6 Perez allegedly sent Hall harassing emails. (ECF No. 79-7).

7 Hall’s sexual harassment complaint was also “a topic that some other people brought up in the office.” (ECF No. 76- 2, at 20).

8 For instance, Hall noticed a patient suffering symptoms of lithium poisoning, which ultimately resulted in the patient being taken off lithium. (ECF No. 79-4, at 21).

9 The EEOC eventually brought an action against MHASM on behalf of Hall. See EEOC v. Mental Health Auth. of St. Mary’s, Inc., No. DKC 06-2554 (D.Md. filed Sept. 27, 2006). The case survived summary judgment and settled.

10 During this meeting, however, Becker says Weintraub
told her that “she was not even aware of the Ed Perez
situation.” (ECF No. 79-16, at 10).

11 Zoss’ administrative assistant also confirmed that Zoss knew Weintraub “was making it very clear that she wasn’t happy with [Hall] being fired.” (ECF No. 79-14, at 5).

12 Weintraub explained that she felt that she was “under
observation.” (ECF No. 76-2, at 25).

13 Zoss explained that the hospital employee was “concerned that Miss Weintraub was saying that the Mental Health Authority would not assist in discharging a consumer from the hospital.” (ECF No. 76-5, at 5-10). The hospital employee later testified that he was not angry about the situation, but simply disagreed with Weintraub’s decision. (ECF No. 79-20, at 5, 7).

14 Zoss states that Weintraub sent a letter instructing that a child be transferred, even though Weintraub had not met with the child and was not responsible for providing direct services. (ECF No. 76-5, at 10-12). The school administrator did not recall making any complaint to MHASM or Zoss. (ECF No. 79-21, at 6).

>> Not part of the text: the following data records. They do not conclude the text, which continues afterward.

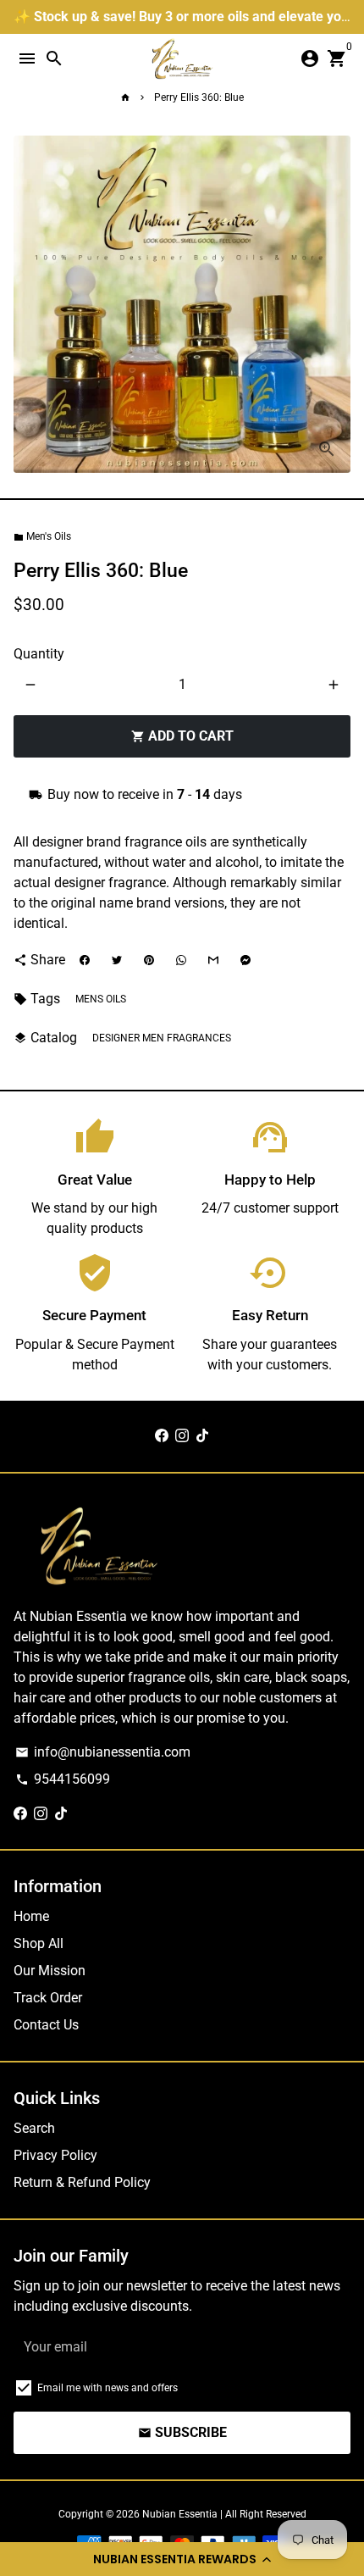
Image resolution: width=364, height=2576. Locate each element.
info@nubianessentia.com (102, 1752)
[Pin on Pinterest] (149, 960)
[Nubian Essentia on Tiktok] (202, 1436)
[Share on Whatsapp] (181, 960)
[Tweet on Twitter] (117, 960)
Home (31, 1916)
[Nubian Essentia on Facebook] (161, 1436)
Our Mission (49, 1971)
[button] (182, 2559)
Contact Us (46, 2025)
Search (34, 2128)
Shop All (38, 1943)
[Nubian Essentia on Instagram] (182, 1436)
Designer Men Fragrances (161, 1038)
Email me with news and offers (107, 2388)
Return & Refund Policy (82, 2182)
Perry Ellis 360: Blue (199, 97)
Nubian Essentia (180, 2514)
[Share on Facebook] (84, 960)
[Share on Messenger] (245, 960)
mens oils (100, 999)
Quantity (39, 654)
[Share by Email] (213, 960)
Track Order (48, 1998)
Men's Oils (42, 536)
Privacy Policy (55, 2155)
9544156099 (62, 1779)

15 Weintraub denies making any embezzlement allegations. (ECF No. 79-35, at 2).

16 Weintraub also contends that she has provided direct evidence of retaliation; MHASM offers no response. Because Weintraub has satisfied the McDonnell Douglas standard, there is no need to analyze this additional avenue of proof.

17 MHASM concedes the second element of the prima facie case, that Weintraub suffered an adverse employment action.

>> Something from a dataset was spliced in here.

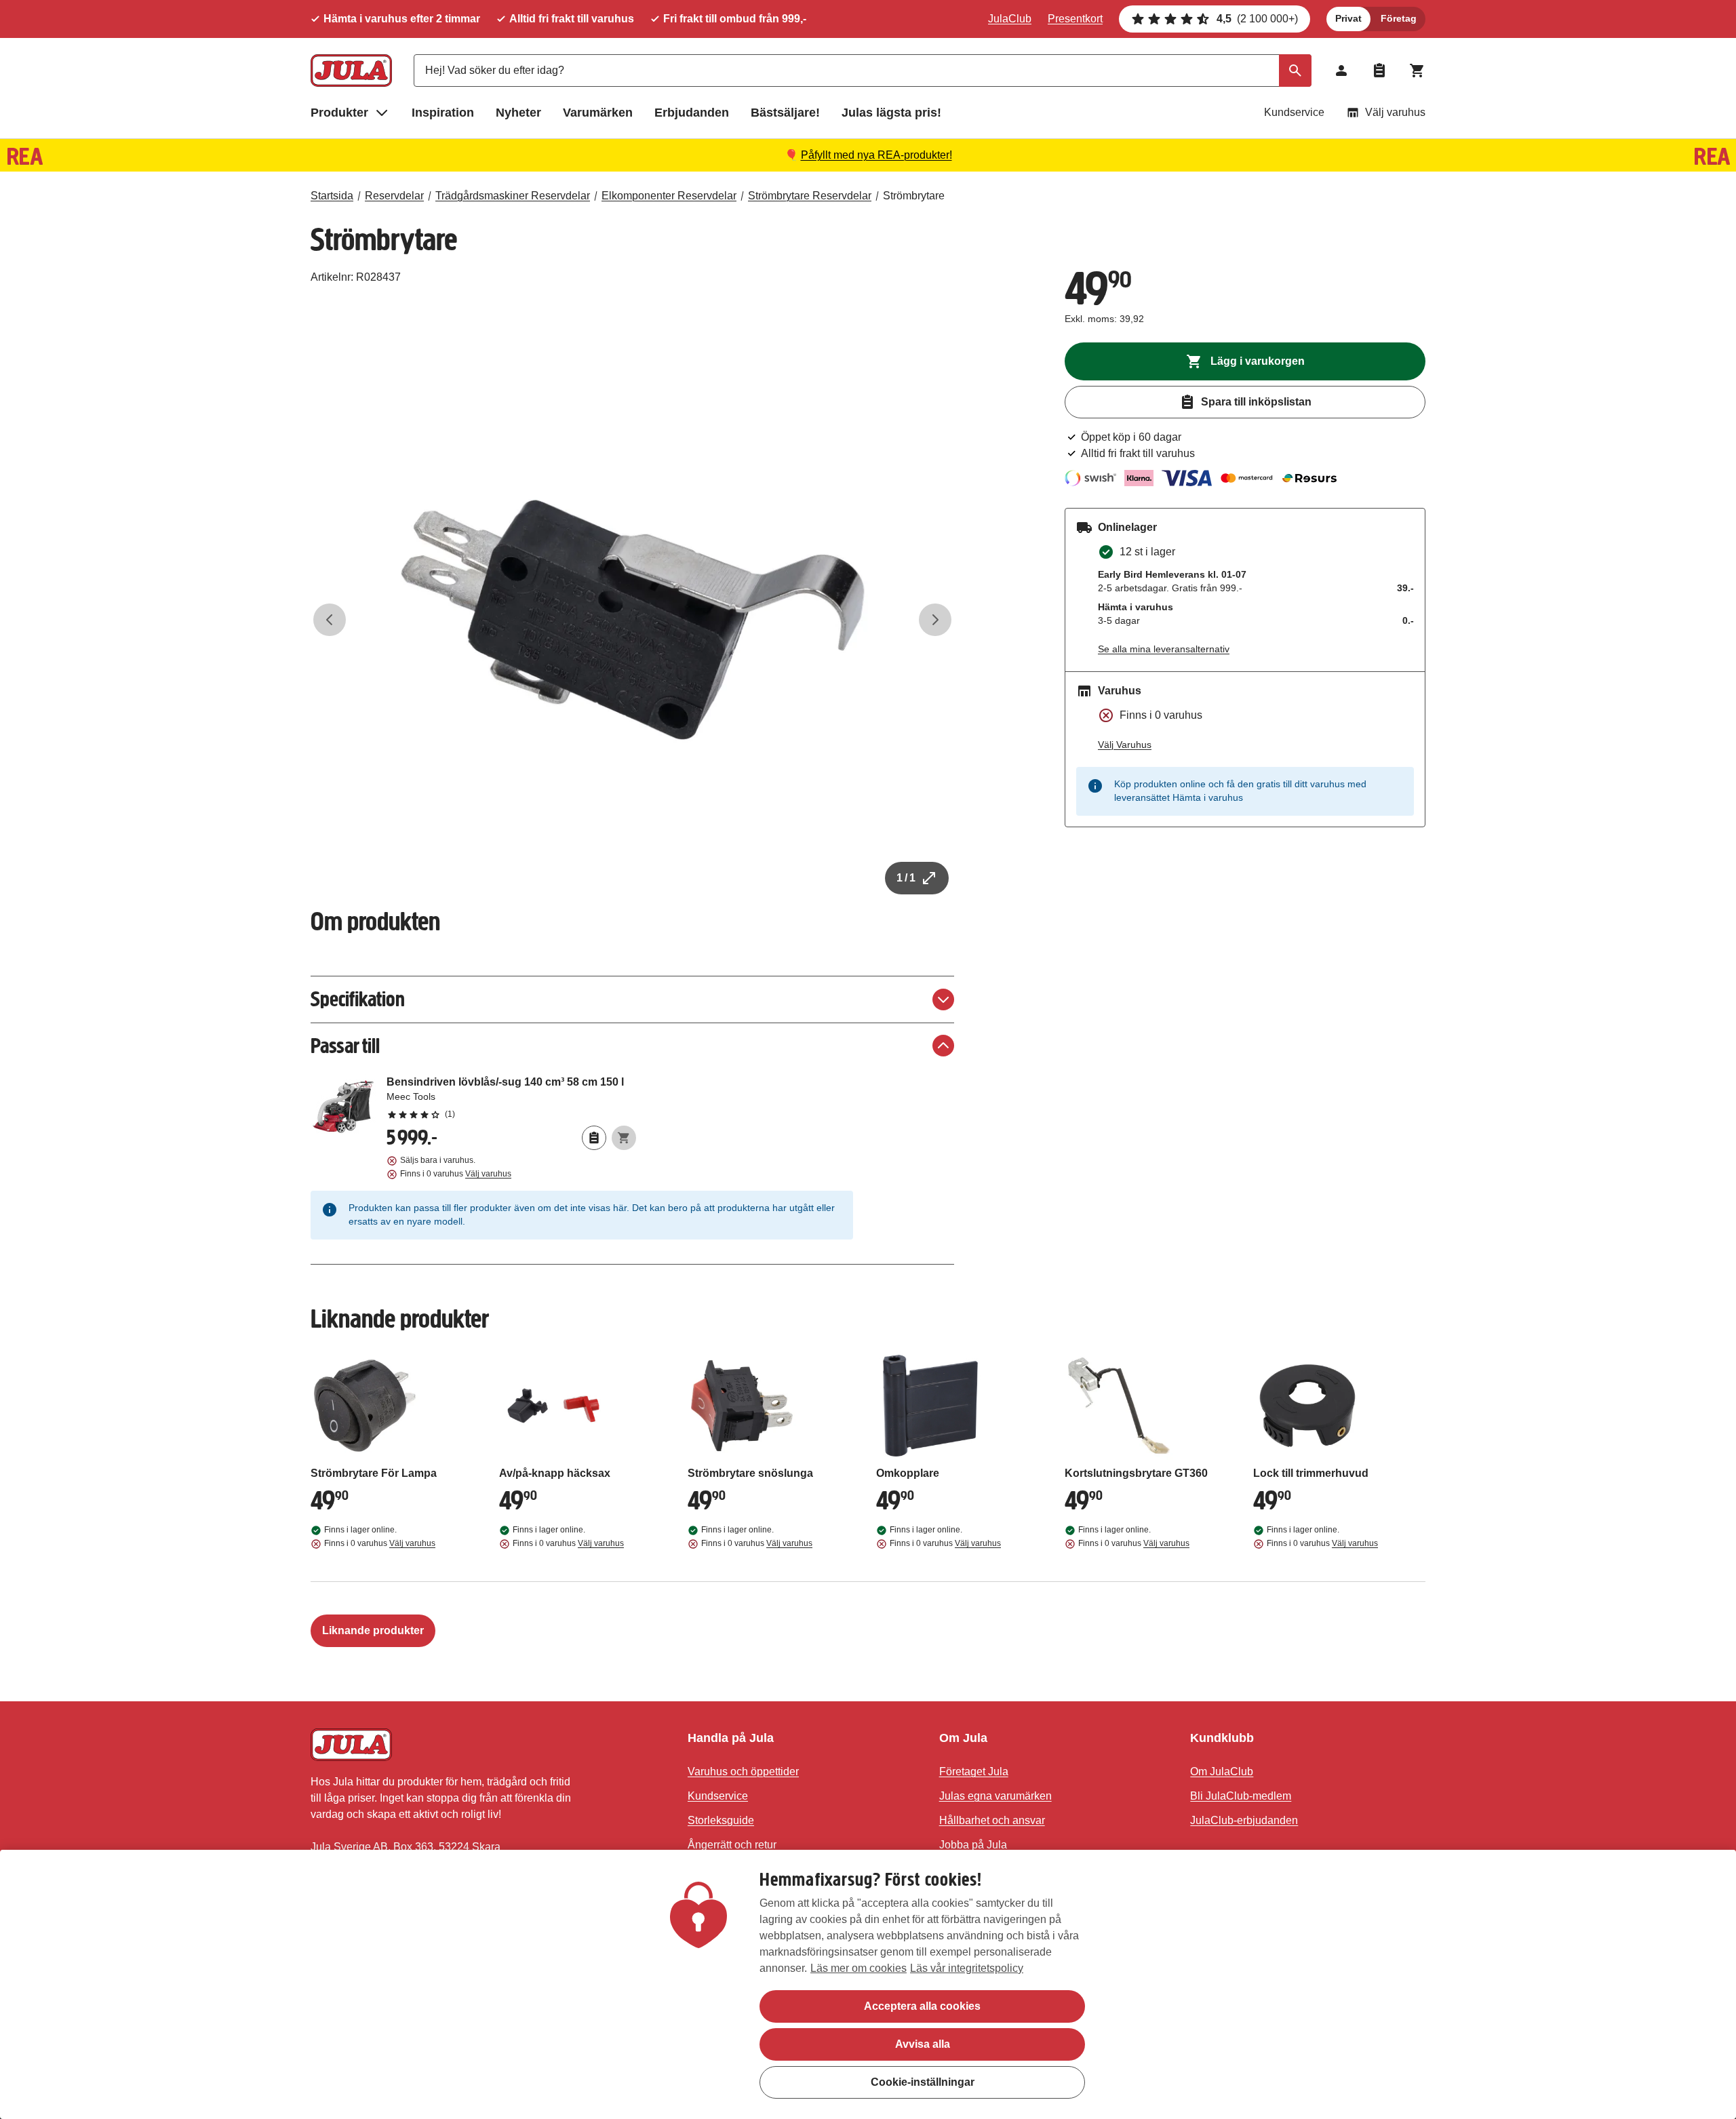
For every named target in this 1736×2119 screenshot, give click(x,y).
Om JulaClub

18 Having found that Weintraub engaged in protected activity under the opposition clause, there is no need to consider Weintraub’s participation-based argument.

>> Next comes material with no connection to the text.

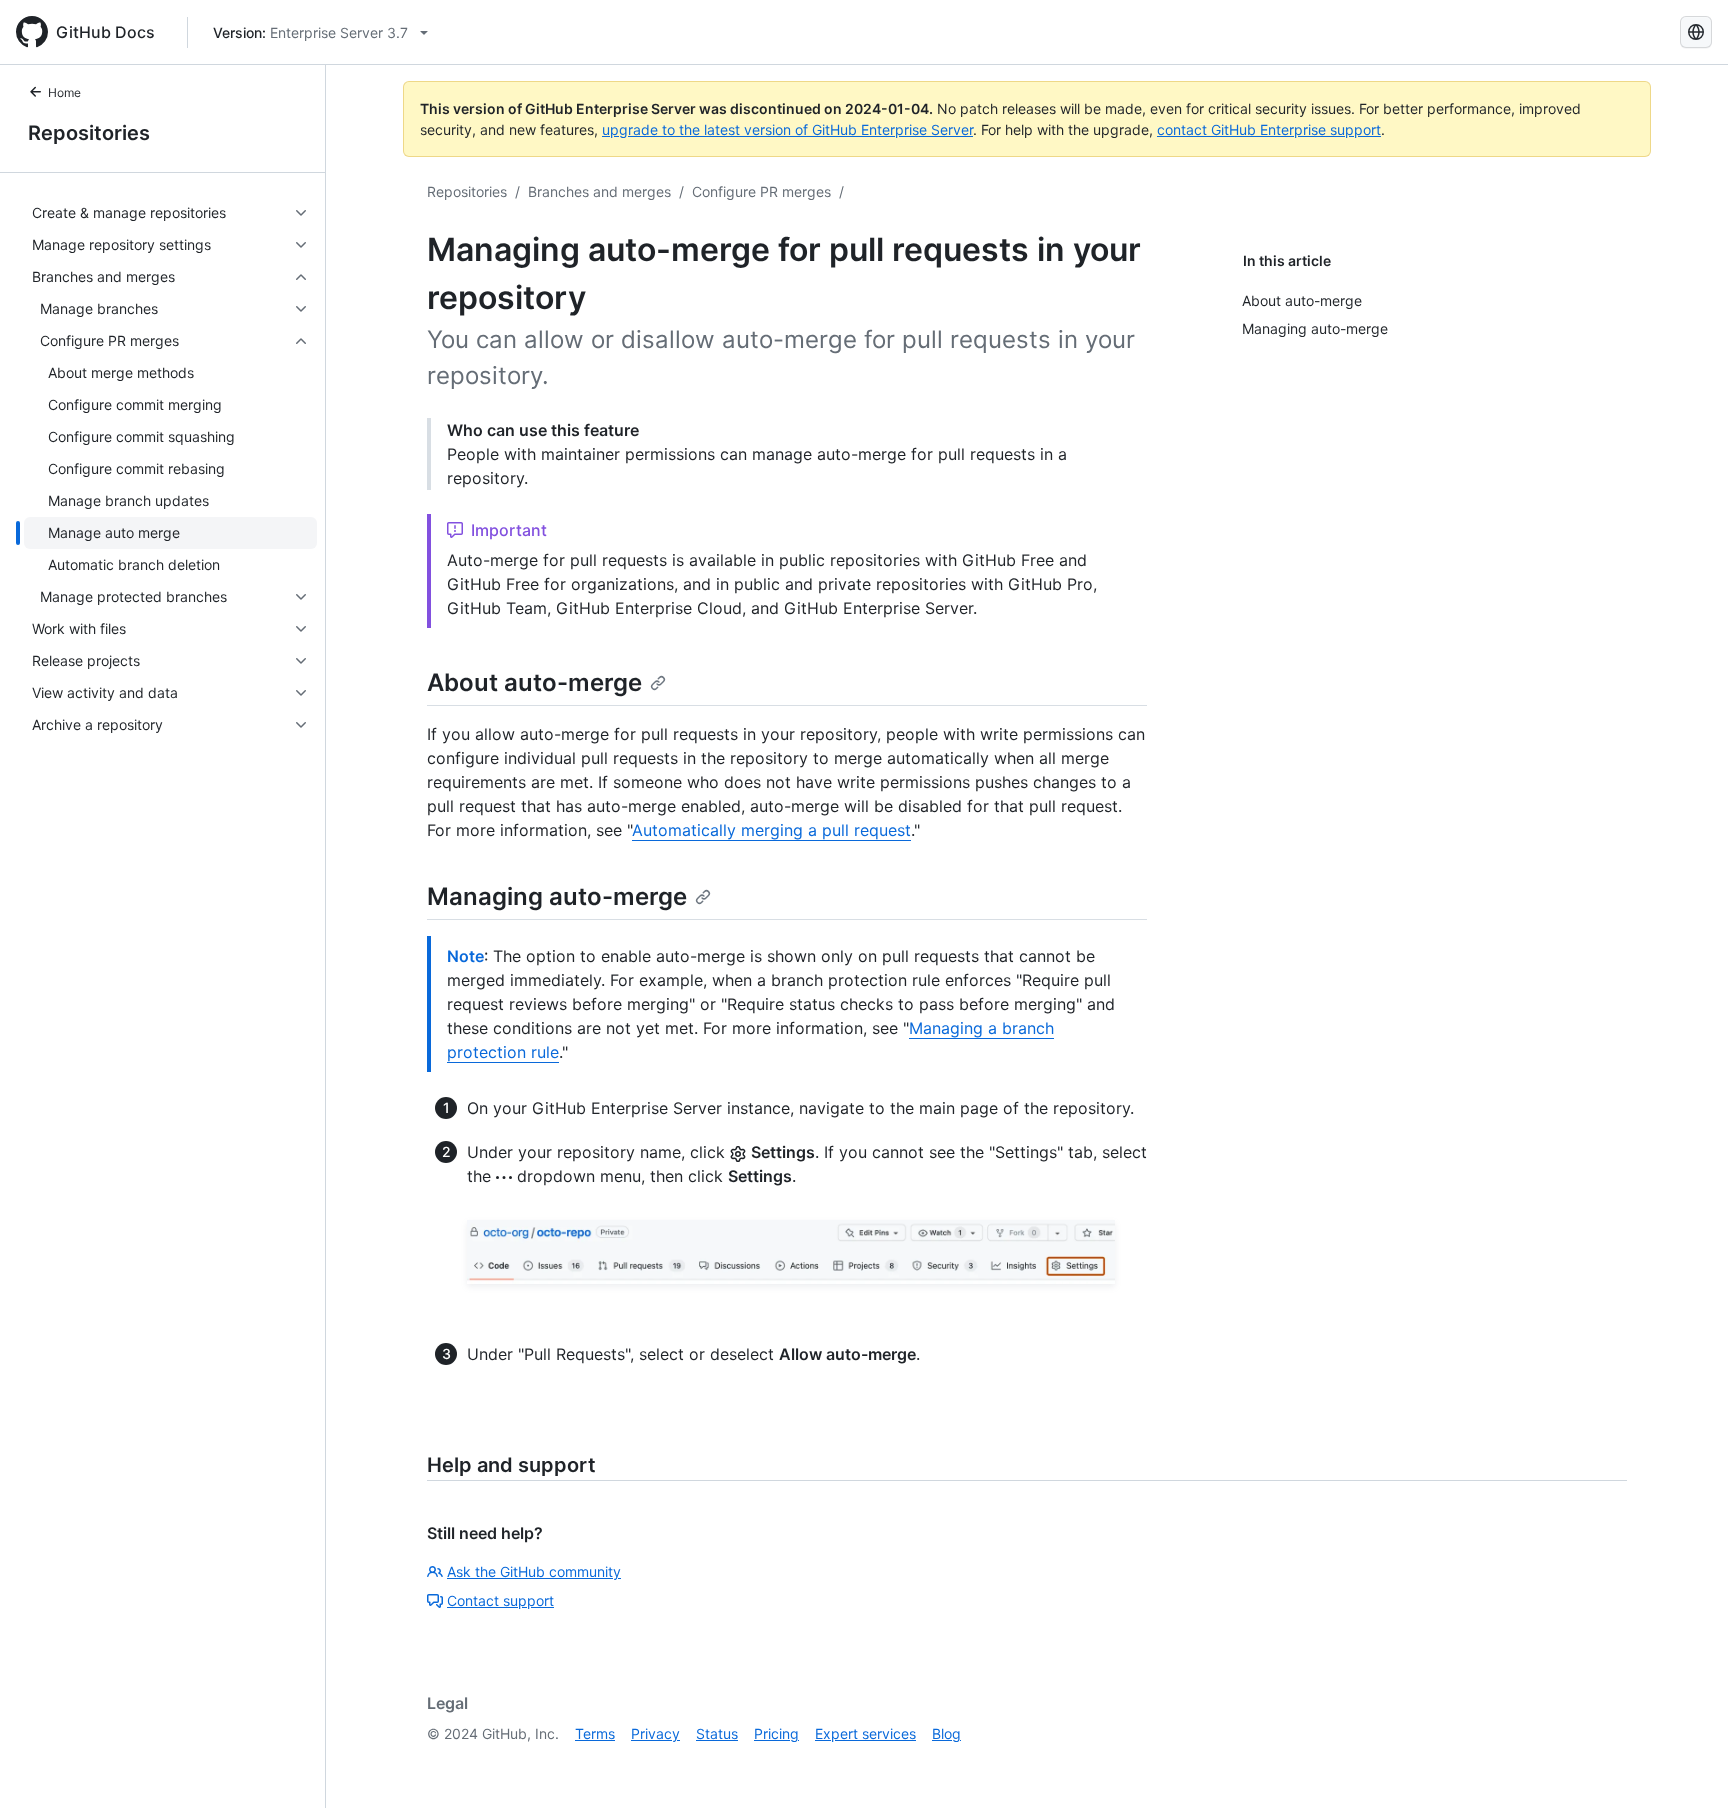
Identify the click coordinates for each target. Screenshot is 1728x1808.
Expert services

19 Notably, MHASM does not suggest that Weintraub’s view of the facts was wrong.

20 Indeed, many of these actions may be sufficiently grave as to constitute adverse employment actions in and of themselves. See, e.g., Michael v. Caterpillar Fin. Servs. Corp., 496 F.3d 584, 596 (6th Cir. 2007) (noting that poor performance evaluation score or placement on probationary period may constitute adverse employment action for purposes of Title VII retaliation claim).

21 Michael Shields ultimately approved the discipline that he initially complained of. Shields, 120 F.App’x at 959.

22 MHASM makes an argument based on Burlington Northern that there is no causal connection; it states that “[t]here are no material facts in dispute, which suggest Plaintiff was objectively ‘dissuaded from complaining’ after she allegedly refused to terminate Hall.” (ECF No. 76-1, at 45 (quoting Burlington Northern, 548 U.S. at 69-70)). Burlington Northern holds that Title VII’s anti-retaliation provision may extend to retaliatory acts outside the workplace or employment context. Id. at 2414. The language MHASM quotes merely addresses what level of injury or harm such an act must reach before it becomes actionable. Id. at 2415. Obviously, the question of materiality has nothing to do with whether there was a causal connection.